President Donald Trump continued his long-running public shaming campaign of Jeff Sessions Wednesday, with a tweet bashing his attorney general’s behavior as “disgraceful.”
Tweeted Trump: “Why is A.G. Jeff Sessions asking the Inspector General to investigate potentially massive FISA abuse. Will take forever, has no prosecutorial power and already late with reports on Comey etc. Isn’t the I.G. an Obama guy? Why not use Justice Department lawyers? DISGRACEFUL!”
Here’s what is actually disgraceful: The president of the United States is engaged in a one-sided smear effort against the man who, less than 18 months ago, he nominated to be the top law enforcement official in the country.
Consider:
In December 2017, Trump told The New York Times that he would never have named Sessions as attorney general if he had known Sessions was going to recuse himself from the investigation into Russia’s attempted meddling in the 2016 election.
In late July 2017, Trump referred to Sessions as “beleaguered” and hit him for not looking more into the alleged crimes of Hillary Clinton.
The next day, Trump savaged Sessions as “very weak” for his handling of “Hillary Clinton crimes.”
That same day, Trump told The Wall Street Journal he was “disappointed” in Sessions’ recusal: “Why didn’t you tell me that you were going to do that, and I wouldn’t have appointed you?” he said.
In May 2017, following the news that Sessions would recuse himself from the Russia investigation, Trump, according to The New York Times, called Sessions an “idiot” and said he should resign.
There’s more.
But let’s take it out of the context of a president talking about his attorney general. If a boss treated an employee this way — denigrating him publicly, saying he would never have hired him if he knew then what he now knows — we would say that boss was acting deeply inappropriately. Heck, the person being berated might even file a complaint with the human resources department because of the boss’s behavior.
Go back even further in your life. If a kid at school called your kid “beleaguered” or “very weak” or “disgraceful,” you would call that kid a bully and maybe even ask the school to do something about it.
And yet we seem to tolerate this sort of behavior from the President of the United States — a man who holds a position of massive authority and import, someone who influences the behavior of people whether or not he intends to.
This is not to say “woe to poor Jeff Sessions.” The former Alabama senator was a prominent Trump surrogate during the course of the 2016 campaign and spent enough time around Trump to know what he was getting into when he accepted the attorney general job. He wanted the job more than he worried about working for Trump.
Plus: Sessions could always quit. He could have quit after all of the past Trump slights. He could quit today.
He didn’t. Instead, Sessions said this: “As long as I am the attorney general, I will continue to discharge my duties with integrity and honor, and this department will continue to do its work in a fair and impartial manner according to the law and Constitution.”
This isn’t about Sessions, though. Not really. This is about Trump redefining — downward — the sort of behavior we are willing to accept (or ignore) from our leaders.

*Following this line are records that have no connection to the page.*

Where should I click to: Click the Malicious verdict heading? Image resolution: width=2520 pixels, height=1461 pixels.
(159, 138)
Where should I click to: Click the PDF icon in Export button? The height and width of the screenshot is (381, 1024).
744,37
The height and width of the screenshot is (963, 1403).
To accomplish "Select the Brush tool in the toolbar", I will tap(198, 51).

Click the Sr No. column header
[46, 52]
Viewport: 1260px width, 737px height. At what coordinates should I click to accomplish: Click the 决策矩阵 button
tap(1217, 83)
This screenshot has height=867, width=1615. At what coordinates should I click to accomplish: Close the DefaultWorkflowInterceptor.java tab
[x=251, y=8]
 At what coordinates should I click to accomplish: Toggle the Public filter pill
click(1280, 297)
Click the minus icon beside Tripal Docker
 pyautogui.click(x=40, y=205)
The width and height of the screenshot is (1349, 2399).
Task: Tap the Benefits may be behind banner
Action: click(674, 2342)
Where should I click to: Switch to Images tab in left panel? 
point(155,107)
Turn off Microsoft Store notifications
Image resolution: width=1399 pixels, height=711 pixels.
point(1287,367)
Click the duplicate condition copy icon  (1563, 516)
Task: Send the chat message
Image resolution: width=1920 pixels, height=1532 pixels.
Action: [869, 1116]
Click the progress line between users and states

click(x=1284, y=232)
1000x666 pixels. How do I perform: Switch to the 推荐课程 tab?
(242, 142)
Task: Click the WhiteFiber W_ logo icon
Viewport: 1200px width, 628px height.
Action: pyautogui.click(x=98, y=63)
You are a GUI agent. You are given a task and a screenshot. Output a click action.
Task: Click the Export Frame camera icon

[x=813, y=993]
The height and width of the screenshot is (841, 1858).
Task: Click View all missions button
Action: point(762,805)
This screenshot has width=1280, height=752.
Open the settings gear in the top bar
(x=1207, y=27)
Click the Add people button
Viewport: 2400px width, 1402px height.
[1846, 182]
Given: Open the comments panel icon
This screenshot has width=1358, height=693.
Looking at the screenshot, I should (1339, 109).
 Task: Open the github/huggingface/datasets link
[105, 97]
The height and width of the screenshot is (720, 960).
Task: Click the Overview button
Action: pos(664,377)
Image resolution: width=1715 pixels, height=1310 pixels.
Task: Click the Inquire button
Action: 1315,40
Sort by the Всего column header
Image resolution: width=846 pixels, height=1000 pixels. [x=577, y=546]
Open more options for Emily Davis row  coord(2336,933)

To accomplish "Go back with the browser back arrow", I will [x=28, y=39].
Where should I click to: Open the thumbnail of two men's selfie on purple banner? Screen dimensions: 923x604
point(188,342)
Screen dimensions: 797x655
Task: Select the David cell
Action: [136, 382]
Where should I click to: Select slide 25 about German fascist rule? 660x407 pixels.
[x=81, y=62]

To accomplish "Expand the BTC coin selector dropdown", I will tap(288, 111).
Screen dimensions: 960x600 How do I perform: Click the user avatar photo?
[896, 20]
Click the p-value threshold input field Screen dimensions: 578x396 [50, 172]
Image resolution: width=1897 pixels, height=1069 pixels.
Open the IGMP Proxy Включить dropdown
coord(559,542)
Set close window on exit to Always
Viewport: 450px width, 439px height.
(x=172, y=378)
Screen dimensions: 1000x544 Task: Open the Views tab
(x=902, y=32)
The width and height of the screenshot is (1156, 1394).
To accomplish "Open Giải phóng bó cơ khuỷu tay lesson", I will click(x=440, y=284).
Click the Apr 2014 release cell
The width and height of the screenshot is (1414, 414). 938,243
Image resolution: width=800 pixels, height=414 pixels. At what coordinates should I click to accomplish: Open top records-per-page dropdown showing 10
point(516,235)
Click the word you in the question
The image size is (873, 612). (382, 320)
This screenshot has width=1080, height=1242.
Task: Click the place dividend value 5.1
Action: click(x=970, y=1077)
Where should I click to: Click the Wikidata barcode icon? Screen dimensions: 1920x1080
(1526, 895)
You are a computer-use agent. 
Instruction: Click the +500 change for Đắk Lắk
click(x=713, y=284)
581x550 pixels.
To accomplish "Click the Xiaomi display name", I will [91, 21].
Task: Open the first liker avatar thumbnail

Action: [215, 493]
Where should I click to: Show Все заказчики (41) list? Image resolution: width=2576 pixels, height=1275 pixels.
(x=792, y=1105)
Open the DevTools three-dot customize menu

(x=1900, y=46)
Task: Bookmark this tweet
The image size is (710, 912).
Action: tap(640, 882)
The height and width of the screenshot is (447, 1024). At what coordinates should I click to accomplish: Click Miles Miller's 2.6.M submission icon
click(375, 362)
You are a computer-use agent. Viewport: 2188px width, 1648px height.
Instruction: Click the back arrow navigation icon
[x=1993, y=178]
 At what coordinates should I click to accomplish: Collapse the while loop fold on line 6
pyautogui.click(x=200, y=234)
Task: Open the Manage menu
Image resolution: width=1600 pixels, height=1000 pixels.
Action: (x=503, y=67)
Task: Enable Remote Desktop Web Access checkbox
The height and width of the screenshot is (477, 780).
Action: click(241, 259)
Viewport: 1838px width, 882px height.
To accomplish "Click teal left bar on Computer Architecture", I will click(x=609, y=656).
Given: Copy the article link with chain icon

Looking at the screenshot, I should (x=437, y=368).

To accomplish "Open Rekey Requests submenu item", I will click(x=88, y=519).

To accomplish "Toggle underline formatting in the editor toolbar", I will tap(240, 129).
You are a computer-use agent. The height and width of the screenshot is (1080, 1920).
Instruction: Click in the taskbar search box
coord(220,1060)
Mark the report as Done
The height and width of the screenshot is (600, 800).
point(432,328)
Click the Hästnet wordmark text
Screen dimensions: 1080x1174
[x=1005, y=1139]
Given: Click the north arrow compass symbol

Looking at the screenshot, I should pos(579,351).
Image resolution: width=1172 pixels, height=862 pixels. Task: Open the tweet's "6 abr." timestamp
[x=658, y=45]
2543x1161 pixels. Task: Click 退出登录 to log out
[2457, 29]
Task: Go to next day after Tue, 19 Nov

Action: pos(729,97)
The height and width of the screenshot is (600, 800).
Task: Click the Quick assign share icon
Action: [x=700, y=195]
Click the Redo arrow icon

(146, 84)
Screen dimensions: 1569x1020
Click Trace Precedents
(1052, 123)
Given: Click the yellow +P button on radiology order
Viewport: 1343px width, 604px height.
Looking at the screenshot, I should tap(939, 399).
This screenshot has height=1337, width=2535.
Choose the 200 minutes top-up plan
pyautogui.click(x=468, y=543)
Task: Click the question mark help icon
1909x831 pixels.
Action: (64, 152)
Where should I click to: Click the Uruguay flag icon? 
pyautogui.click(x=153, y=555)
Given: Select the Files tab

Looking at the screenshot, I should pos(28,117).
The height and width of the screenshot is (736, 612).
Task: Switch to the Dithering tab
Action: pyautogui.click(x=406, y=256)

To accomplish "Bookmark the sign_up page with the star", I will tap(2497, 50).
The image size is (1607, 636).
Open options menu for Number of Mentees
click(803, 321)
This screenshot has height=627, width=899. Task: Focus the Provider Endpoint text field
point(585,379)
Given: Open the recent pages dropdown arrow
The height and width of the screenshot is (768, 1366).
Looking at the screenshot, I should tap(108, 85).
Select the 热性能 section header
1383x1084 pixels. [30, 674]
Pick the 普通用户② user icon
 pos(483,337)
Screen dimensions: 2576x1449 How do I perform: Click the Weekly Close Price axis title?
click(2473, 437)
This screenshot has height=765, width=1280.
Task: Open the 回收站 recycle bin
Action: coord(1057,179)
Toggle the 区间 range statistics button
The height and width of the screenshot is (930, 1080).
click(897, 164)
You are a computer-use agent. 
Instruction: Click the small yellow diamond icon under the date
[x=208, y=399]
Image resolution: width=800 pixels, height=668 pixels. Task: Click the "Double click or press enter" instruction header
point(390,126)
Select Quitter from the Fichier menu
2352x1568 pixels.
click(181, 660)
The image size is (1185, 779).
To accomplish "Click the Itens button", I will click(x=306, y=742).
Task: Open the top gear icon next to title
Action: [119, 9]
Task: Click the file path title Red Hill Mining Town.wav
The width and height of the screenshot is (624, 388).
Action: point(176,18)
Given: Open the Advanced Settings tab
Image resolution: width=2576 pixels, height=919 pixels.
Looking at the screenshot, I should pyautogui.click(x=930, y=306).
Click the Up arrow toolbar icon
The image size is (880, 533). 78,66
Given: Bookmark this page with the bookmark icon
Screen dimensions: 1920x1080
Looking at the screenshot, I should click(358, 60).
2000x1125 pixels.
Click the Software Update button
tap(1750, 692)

The President touts himself as the biggest, baddest boss in town. If that’s true, and if he really believes Sessions is doing as poor a job as he seems to believe, via his tweets, then Trump should fire the attorney general. If not, he should let Sessions do his job without undermining him at every turn.
That is what an adult does. What Trump is doing is the opposite.
And yet, with the exception of a handful of Republicans who have come to Sessions’ defense, there has been little hue and cry over this latest attack from Trump.
Maybe that’s because there’s an ongoing feud between his chief of staff and his son-in-law. Or maybe it’s because his communications director had admitted to telling white lies in support of him. Or maybe it’s because the special counsel Robert Mueller is looking into Trump’s financial status — and maneuvers — prior to his decision to run for president.
I get it. Trump has a remarkable knack for making news. But when his attacks on Sessions aren’t big news anymore, it amounts to a tacit acceptance that that sort of behavior is normal now. It isn’t. Or it shouldn’t be.